• Given exercise
Turn the rows below into a Markdown table with the columns Number and Entry. Start at the first row and end at the row that contains "point(198,395)", including both, and leave out blank lines.

• Extracted data
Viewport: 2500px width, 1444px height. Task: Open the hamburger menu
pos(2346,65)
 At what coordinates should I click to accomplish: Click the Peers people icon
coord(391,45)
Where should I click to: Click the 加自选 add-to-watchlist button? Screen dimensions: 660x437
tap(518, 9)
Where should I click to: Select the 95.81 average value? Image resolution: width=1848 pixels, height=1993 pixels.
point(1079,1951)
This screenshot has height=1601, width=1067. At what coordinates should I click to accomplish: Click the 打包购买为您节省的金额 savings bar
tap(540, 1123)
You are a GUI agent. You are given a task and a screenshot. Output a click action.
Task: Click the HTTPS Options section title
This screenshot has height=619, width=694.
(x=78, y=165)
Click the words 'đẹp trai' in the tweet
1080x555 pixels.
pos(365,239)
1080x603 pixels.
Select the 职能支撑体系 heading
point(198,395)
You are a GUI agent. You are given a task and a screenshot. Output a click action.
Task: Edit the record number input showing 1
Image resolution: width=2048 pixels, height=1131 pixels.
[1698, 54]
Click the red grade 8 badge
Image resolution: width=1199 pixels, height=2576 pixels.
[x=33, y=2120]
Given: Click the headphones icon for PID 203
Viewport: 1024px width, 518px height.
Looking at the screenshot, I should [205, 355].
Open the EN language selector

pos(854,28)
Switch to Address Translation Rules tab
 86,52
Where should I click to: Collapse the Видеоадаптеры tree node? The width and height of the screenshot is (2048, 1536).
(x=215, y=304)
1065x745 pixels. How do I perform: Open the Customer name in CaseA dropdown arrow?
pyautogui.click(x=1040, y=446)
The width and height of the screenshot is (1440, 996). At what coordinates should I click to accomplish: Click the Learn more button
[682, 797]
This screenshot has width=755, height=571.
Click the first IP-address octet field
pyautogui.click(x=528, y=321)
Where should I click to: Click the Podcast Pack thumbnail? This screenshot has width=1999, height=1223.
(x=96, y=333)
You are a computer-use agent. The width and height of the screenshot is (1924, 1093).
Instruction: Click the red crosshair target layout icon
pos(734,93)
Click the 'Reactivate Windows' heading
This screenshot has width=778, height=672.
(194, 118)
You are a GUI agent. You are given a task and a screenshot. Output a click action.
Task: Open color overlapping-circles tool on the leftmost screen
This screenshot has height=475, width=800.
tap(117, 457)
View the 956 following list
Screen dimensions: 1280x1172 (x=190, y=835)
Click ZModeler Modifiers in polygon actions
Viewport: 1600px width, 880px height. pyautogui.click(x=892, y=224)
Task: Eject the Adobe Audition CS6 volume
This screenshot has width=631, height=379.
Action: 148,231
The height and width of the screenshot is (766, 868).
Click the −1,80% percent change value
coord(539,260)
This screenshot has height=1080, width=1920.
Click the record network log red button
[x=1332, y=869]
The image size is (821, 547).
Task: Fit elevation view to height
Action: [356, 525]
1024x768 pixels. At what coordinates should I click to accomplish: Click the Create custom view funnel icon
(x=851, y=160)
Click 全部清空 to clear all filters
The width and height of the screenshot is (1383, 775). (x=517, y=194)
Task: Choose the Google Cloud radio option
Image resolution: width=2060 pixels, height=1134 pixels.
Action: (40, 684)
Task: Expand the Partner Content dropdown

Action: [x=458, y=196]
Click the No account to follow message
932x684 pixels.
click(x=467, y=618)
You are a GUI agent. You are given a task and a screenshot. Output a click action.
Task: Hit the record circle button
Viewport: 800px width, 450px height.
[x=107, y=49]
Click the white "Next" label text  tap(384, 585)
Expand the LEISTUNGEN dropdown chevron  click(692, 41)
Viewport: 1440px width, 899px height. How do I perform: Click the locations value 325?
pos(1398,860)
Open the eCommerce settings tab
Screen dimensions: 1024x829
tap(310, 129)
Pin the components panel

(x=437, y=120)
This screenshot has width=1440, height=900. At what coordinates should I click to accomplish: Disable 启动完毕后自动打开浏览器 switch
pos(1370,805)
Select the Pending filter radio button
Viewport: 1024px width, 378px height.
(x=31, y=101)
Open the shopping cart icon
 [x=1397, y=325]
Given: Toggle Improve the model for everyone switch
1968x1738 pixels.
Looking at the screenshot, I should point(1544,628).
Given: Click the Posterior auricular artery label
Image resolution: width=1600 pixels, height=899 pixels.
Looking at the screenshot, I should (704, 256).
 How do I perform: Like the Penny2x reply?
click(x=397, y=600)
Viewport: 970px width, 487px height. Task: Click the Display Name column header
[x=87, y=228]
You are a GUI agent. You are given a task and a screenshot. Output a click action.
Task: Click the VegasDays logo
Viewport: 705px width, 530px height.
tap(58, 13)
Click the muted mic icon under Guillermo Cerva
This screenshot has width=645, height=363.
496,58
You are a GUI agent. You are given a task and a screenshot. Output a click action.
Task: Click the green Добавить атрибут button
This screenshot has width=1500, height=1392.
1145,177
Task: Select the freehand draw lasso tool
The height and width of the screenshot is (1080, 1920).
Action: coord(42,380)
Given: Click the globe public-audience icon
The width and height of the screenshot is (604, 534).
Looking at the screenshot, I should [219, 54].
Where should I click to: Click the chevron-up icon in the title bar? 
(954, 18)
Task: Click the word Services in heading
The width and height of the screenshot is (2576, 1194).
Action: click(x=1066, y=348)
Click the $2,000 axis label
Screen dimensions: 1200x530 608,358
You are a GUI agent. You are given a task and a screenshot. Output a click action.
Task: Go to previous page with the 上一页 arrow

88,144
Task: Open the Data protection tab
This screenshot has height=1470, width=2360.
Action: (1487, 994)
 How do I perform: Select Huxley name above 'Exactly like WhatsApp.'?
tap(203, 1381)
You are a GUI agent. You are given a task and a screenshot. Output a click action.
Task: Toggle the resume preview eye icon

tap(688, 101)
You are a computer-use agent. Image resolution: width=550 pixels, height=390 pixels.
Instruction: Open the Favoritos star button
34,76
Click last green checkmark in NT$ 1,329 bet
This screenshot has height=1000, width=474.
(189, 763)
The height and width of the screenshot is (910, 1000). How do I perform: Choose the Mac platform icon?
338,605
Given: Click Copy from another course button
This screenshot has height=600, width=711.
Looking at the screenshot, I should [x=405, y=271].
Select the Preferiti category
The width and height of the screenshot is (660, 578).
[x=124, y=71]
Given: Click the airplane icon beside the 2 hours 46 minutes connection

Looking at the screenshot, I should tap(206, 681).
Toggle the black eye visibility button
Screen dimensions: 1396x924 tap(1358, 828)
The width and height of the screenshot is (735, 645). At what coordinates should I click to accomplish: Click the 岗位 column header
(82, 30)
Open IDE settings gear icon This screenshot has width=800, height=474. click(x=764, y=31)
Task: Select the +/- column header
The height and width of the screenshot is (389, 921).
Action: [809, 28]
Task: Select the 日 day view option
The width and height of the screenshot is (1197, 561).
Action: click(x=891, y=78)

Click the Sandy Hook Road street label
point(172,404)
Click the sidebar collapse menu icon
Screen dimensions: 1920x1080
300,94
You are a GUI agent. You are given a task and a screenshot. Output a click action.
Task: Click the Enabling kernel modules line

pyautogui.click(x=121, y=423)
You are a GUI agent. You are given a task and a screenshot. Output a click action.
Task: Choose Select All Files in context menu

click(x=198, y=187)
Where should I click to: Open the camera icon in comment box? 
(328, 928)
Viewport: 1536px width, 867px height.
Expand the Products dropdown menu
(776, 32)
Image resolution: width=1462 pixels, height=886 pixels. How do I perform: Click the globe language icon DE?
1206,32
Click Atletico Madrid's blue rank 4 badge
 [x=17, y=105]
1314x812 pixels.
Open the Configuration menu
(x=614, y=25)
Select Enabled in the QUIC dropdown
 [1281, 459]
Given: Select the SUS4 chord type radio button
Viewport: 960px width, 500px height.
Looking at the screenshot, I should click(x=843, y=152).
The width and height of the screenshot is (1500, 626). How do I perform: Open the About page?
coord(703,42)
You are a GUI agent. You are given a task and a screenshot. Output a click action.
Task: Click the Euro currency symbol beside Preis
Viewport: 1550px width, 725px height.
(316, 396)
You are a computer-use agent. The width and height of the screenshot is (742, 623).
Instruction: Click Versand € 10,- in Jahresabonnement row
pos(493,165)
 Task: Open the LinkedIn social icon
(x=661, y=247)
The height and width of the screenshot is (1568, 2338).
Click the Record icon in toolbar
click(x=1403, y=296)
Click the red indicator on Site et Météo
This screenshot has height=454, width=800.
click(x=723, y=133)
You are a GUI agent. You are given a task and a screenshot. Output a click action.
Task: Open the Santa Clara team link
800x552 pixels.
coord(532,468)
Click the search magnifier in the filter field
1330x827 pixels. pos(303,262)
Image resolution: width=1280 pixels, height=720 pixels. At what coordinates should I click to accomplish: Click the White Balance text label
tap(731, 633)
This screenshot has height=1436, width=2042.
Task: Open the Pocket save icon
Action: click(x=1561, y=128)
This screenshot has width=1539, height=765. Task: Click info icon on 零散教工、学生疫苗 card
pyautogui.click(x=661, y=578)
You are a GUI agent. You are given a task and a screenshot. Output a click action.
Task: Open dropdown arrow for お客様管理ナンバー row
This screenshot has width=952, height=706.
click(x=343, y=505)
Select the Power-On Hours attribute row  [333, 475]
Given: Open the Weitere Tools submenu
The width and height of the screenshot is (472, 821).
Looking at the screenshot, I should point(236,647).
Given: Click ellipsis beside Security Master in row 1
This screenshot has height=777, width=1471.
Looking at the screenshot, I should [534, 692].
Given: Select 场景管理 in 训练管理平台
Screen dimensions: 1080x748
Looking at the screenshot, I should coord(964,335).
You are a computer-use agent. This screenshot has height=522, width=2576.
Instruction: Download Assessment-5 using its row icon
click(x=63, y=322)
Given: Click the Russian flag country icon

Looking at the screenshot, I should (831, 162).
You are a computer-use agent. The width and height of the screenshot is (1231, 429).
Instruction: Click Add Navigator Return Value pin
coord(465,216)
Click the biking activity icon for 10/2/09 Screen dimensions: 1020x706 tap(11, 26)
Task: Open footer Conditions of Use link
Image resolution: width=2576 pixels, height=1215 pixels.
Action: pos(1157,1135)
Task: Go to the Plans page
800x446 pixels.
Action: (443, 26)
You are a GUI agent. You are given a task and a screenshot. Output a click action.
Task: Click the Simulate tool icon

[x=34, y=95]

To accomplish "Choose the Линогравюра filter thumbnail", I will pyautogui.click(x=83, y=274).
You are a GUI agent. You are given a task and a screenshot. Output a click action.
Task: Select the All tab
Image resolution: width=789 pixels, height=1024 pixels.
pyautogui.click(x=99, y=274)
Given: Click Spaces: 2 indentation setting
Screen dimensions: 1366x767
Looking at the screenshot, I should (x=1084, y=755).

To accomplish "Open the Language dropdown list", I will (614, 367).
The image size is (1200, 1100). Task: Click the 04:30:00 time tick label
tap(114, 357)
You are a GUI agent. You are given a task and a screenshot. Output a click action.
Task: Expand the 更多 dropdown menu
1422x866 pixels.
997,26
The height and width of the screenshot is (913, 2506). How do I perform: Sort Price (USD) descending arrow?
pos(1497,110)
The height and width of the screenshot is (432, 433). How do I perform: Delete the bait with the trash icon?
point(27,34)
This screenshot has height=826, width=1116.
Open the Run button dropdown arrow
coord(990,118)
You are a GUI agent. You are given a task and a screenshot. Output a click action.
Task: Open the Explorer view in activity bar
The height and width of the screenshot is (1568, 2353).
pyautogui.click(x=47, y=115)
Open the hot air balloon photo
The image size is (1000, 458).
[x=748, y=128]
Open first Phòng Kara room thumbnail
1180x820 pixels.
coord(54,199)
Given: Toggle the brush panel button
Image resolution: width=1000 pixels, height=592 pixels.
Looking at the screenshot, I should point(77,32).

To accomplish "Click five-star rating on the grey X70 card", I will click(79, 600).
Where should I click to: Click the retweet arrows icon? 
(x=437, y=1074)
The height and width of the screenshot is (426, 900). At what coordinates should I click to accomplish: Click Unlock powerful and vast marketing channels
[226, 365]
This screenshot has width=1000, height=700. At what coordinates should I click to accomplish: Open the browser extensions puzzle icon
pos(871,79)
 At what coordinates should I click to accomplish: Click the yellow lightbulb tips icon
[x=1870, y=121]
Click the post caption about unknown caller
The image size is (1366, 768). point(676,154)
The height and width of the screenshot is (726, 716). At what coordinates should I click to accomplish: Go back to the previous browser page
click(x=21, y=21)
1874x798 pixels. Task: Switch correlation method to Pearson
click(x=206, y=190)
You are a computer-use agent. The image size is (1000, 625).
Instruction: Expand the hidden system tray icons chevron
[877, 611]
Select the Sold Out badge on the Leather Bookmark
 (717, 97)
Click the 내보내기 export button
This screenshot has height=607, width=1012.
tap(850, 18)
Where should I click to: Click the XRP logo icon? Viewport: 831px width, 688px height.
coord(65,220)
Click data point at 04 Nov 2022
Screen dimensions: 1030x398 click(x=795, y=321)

• Output for this task
| Number | Entry |
|---|---|
| 1 | Viewport: 2500px width, 1444px height. Task: Open the hamburger menu |
| 2 | pos(2346,65) |
| 3 |  At what coordinates should I click to accomplish: Click the Peers people icon |
| 4 | coord(391,45) |
| 5 | Where should I click to: Click the 加自选 add-to-watchlist button? Screen dimensions: 660x437 |
| 6 | tap(518, 9) |
| 7 | Where should I click to: Select the 95.81 average value? Image resolution: width=1848 pixels, height=1993 pixels. |
| 8 | point(1079,1951) |
| 9 | This screenshot has height=1601, width=1067. At what coordinates should I click to accomplish: Click the 打包购买为您节省的金额 savings bar |
| 10 | tap(540, 1123) |
| 11 | You are a GUI agent. You are given a task and a screenshot. Output a click action. |
| 12 | Task: Click the HTTPS Options section title |
| 13 | This screenshot has height=619, width=694. |
| 14 | (x=78, y=165) |
| 15 | Click the words 'đẹp trai' in the tweet |
| 16 | 1080x555 pixels. |
| 17 | pos(365,239) |
| 18 | 1080x603 pixels. |
| 19 | Select the 职能支撑体系 heading |
| 20 | point(198,395) |